Dengan defisit pada bulan Februari 2018 sebesar USD0,12 miliar, maka total defisit dalam tiga bulan sejak Desember 2017 menjadi USD1,1 Miliar. Faisal menyebut, defisit perdagangan selama tiga bulan berturut-turut ini adalah yang pertama kali terjadi sejak tahun 2014.
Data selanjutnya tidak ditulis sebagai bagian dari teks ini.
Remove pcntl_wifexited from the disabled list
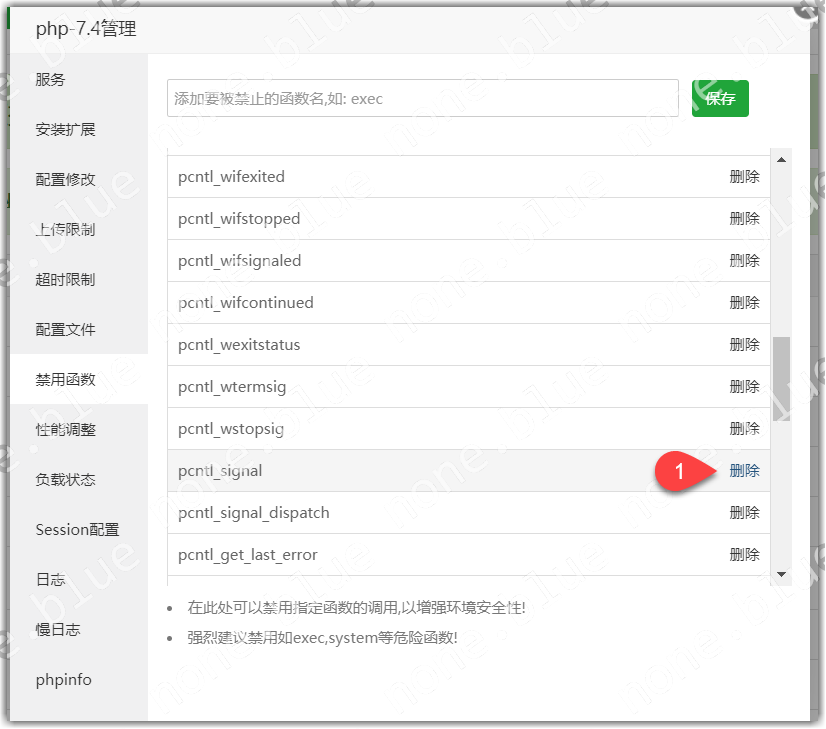 click(745, 176)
CORE Indonesia memandang, kondisi ini patut mendapatkan perhatian serius pemerintah setidaknya karena tiga alasan yakni, net ekspor yang menjadi pendorong pertumbuhan ekonomi selama 2017 dengan pertumbuhan 21%, berpotensi memberikan sumbangan negatif terhadap pertumbuhan ekonomi pada kuartal pertama tahun ini.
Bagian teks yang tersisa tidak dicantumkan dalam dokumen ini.